In the second category of support for my writing (instruction): I want to learn from the best. I recently discovered the Vorkosigan saga by Lois McMaster Bujold. I recommend her books to everyone. They are amazing. Operatic in scope, human in a way that will touch you. The author recently posted about reading order on her MySpace page. Essentially she grouped the books by story arc. I read them beginning with Shards of Honor and then continuing chronologically (as they are listed from # 3 onwards in http://www99.epinions.com/content_4838039684, then add the most recent novel, Cryoburn.) I read them obsessively through December and January, and then read Falling Free and Dreamweaver's Dilemma at the end, when I was desperate for more. If you like science fiction then I think that order works wonderfully. If you will only read mystery then I would start with omnibus book The Borders of Infinity, which gives you a nice mystery in the novella, "The Mountains of Mourning." I would then read from Brothers in Arms forward. They could all be classed as types of mystery (from espionage to straight mystery) from there to the end, if you take them in story arcs. (For instance the mystery in A Civil Campaign is slight - the book is more about political maneuvering. However, if you treat Komarr and A Civil Campaign as one story, then it is essentially a mystery; one which also examines the natural aftermath of investigating a crime and then having most of the information on that crime classified, so that it cannot be openly discussed.)

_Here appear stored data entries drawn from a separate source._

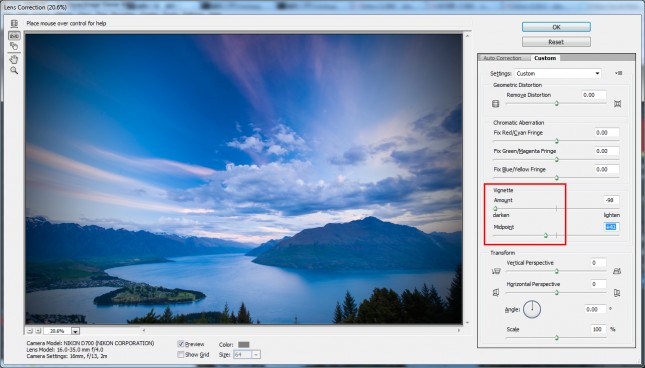
Task: Click the zoom out minus button
Action: tap(30, 331)
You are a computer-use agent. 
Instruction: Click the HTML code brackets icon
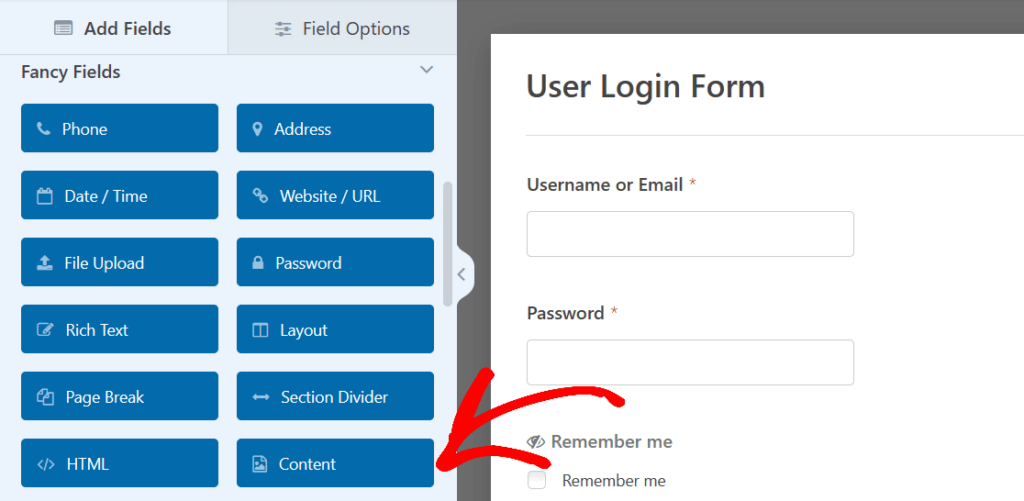(x=45, y=464)
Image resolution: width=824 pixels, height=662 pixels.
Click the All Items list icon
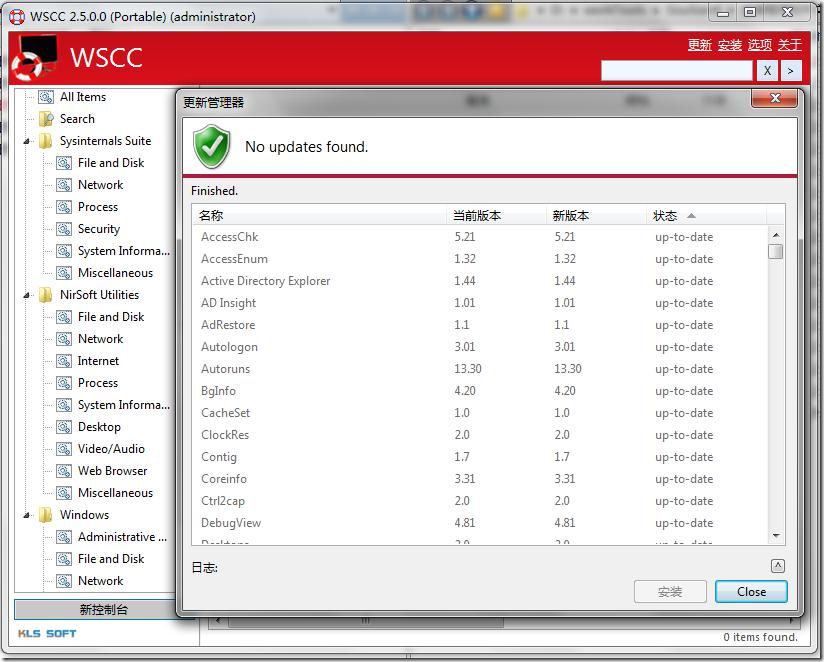[45, 97]
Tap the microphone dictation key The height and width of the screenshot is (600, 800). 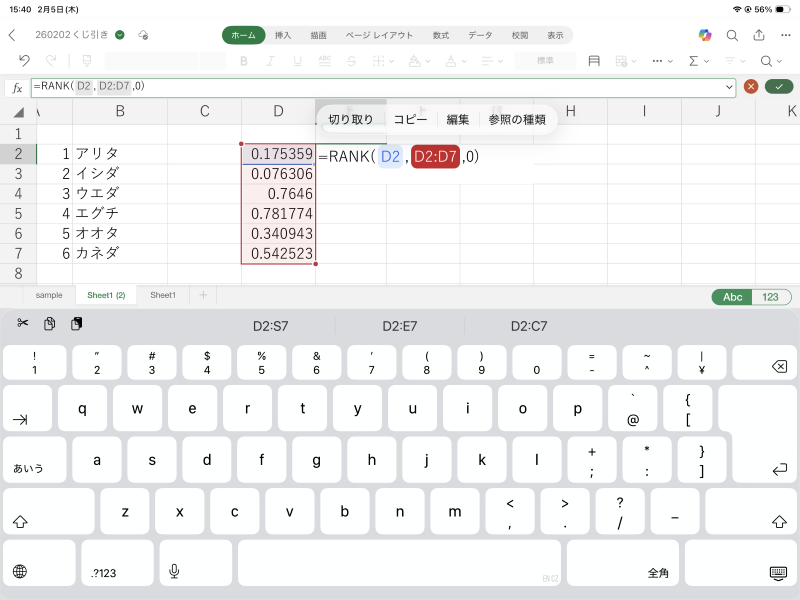point(174,571)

Having read Bujold, I despaired. Her sheer talent seems so far beyond what I could reach. Then I read a bit of an interview in which she talked about her writing process. She imagines one or two scenes at a time, works through them in her mind, then captures what she imagined on paper. It explains why her books move from one powerful scene to the next, why there are so many scenes you go back to re-read (and then find yourself re-reading the rest of the book because you cannot stop). I'm going to try her process...and keep Ira Glass's advice in mind!

So my question to you would be, what helps you keep writing?